** TEXTO **
● ● ● ● ● ● ●

Diz o jornalista, em síntese, que dos anos 1950 para cá mudou drasticamente o modo de produzir ciência: no lugar do intelectual trabalhando isoladamente, surgiram os "grupos de pesquisa", o que se traduz no fato de a maioria dos artigos ser assinada por vários autores.
Nas ciências experimentais, essa é a regra; nas sociais, o trabalho de autor único, que antes predominava, hoje responde por apenas metade da produção.
Artigos coletivos tendem a ser mais citados por outros pesquisadores que os de autoria individual, o que sugeriria que seu interesse para o campo é maior.
Conclusão: "Já não se fazem mais einsteins como antigamente" -ou seja, o pesquisador isolado está em via de entrar para o museu.

Nem tudo que reluz é ouro
Que pensar desses dados? Em primeiro lugar, que supõem uma unidade de método entre as várias ciências que simplesmente não existe. Método aqui alude tanto aos procedimentos de seleção e coleta dos elementos de uma pesquisa quanto ao modo de os analisar.
Ora, os vários tipos de ciência não operam com os mesmos métodos, pela boa e simples razão de que seus objetos diferem profundamente uns dos outros.
É impossível trabalhar experimentalmente com idealidades matemáticas, com populações na casa dos milhões ou com um documento medieval -e nem por isso a geometria, a sociologia ou a história deixam de ser disciplinas rigorosas.
Entre as diferenças pertinentes nesse plano, quero deter-me em uma cujas conseqüências tanto epistemológicas quanto acadêmicas são de vulto: nas ciências naturais, a singularidade da amostra não tem importância nenhuma -a taxa de colesterol ou o fator RH são idênticos em todas as gotas de sangue de um indivíduo- enquanto nas humanas tal singularidade é precisamente aquilo que define o objeto.

● ● ● ● ● ● ●

** INFORMAÇÕES REGISTRADAS **
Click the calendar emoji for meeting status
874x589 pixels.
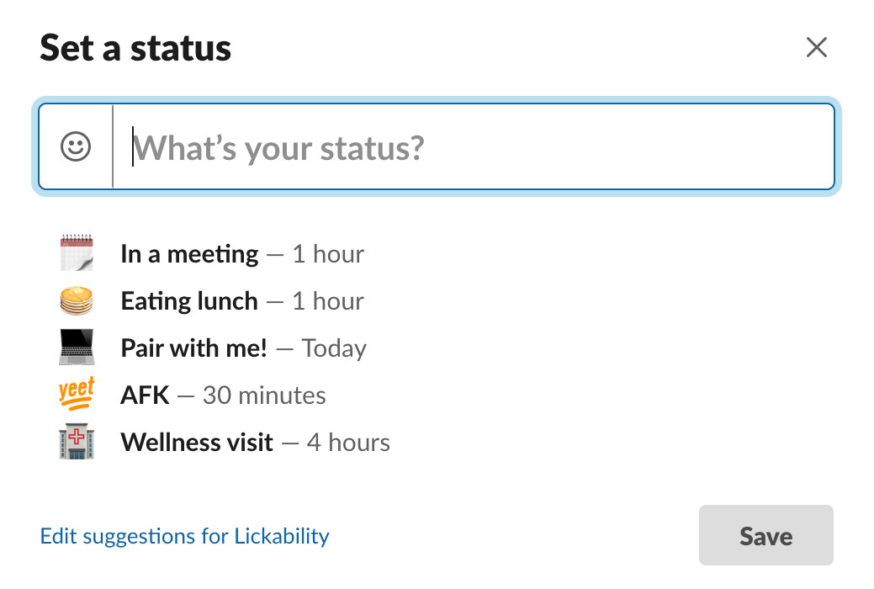coord(77,253)
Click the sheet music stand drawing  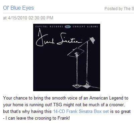(x=76, y=52)
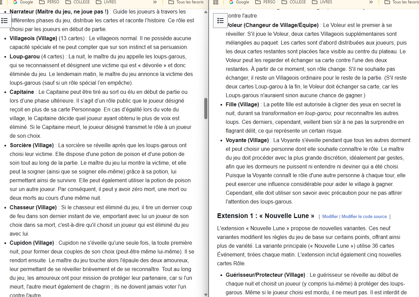Open Google bookmark in the left window

click(23, 2)
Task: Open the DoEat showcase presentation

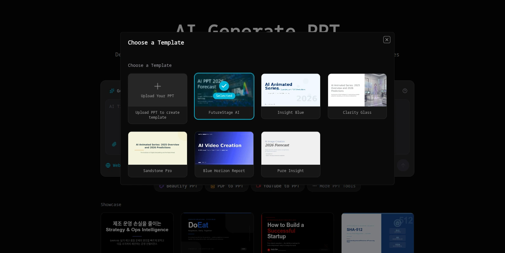Action: pos(217,233)
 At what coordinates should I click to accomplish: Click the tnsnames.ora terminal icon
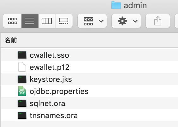[22, 115]
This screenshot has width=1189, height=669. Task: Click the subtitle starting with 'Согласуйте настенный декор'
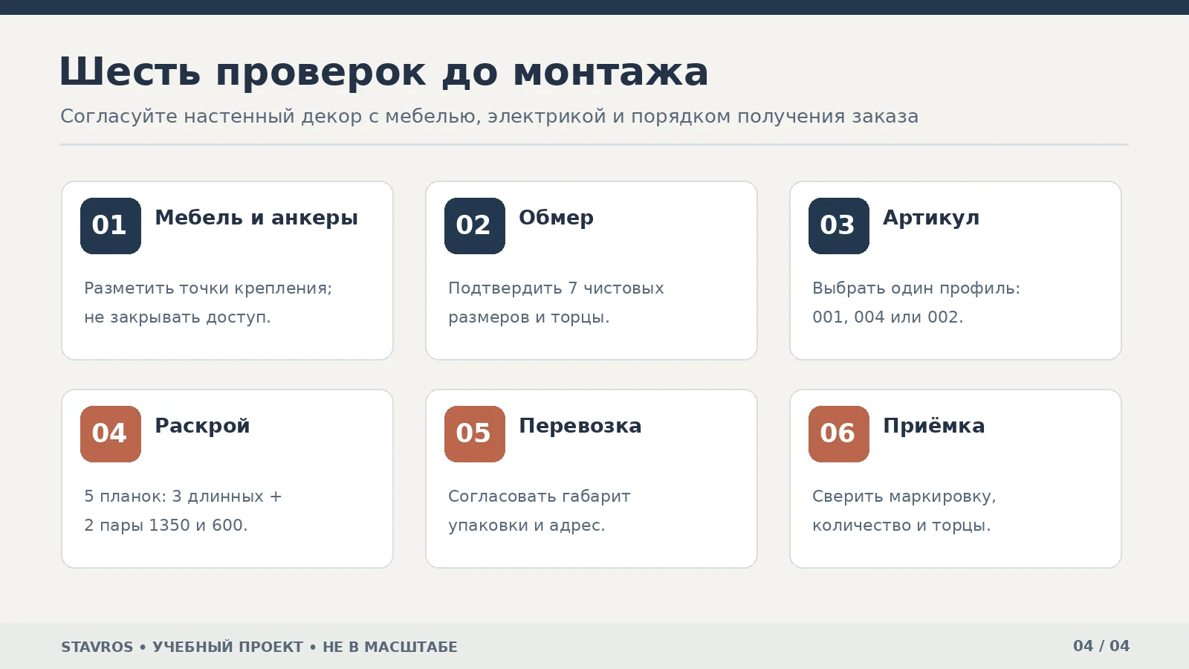[x=489, y=117]
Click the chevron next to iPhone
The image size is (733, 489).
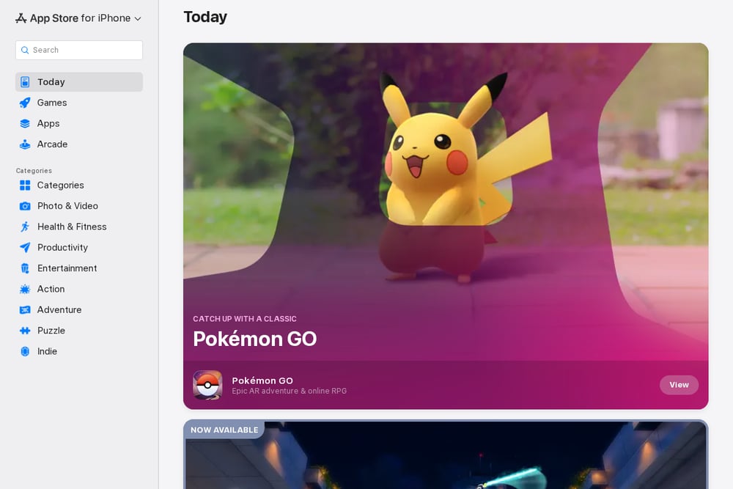138,19
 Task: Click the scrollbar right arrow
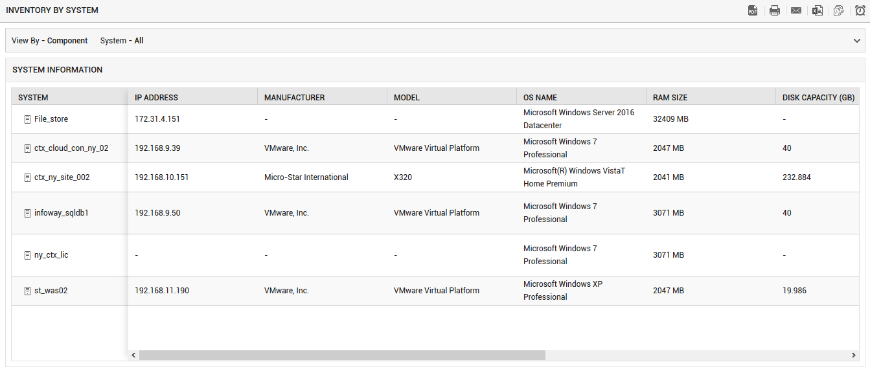(854, 355)
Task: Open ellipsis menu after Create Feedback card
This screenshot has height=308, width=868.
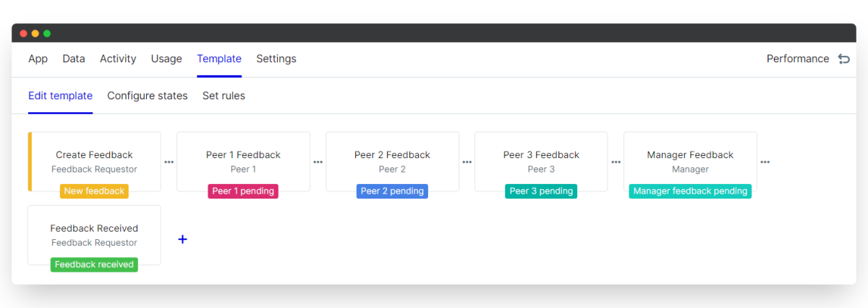Action: pos(169,162)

● ● ● ● ● ● ●

** INSTRUÇÃO ESCRITA **
Cite integralmente o texto sobre a autoria coletiva na produção científica, sem alterar uma só palavra. Os registros não têm qualquer papel nesta tarefa.

** RESULTADO DO EXERCÍCIO **
Diz o jornalista, em síntese, que dos anos 1950 para cá mudou drasticamente o modo de produzir ciência: no lugar do intelectual trabalhando isoladamente, surgiram os "grupos de pesquisa", o que se traduz no fato de a maioria dos artigos ser assinada por vários autores.
Nas ciências experimentais, essa é a regra; nas sociais, o trabalho de autor único, que antes predominava, hoje responde por apenas metade da produção.
Artigos coletivos tendem a ser mais citados por outros pesquisadores que os de autoria individual, o que sugeriria que seu interesse para o campo é maior.
Conclusão: "Já não se fazem mais einsteins como antigamente" -ou seja, o pesquisador isolado está em via de entrar para o museu.

Nem tudo que reluz é ouro
Que pensar desses dados? Em primeiro lugar, que supõem uma unidade de método entre as várias ciências que simplesmente não existe. Método aqui alude tanto aos procedimentos de seleção e coleta dos elementos de uma pesquisa quanto ao modo de os analisar.
Ora, os vários tipos de ciência não operam com os mesmos métodos, pela boa e simples razão de que seus objetos diferem profundamente uns dos outros.
É impossível trabalhar experimentalmente com idealidades matemáticas, com populações na casa dos milhões ou com um documento medieval -e nem por isso a geometria, a sociologia ou a história deixam de ser disciplinas rigorosas.
Entre as diferenças pertinentes nesse plano, quero deter-me em uma cujas conseqüências tanto epistemológicas quanto acadêmicas são de vulto: nas ciências naturais, a singularidade da amostra não tem importância nenhuma -a taxa de colesterol ou o fator RH são idênticos em todas as gotas de sangue de um indivíduo- enquanto nas humanas tal singularidade é precisamente aquilo que define o objeto.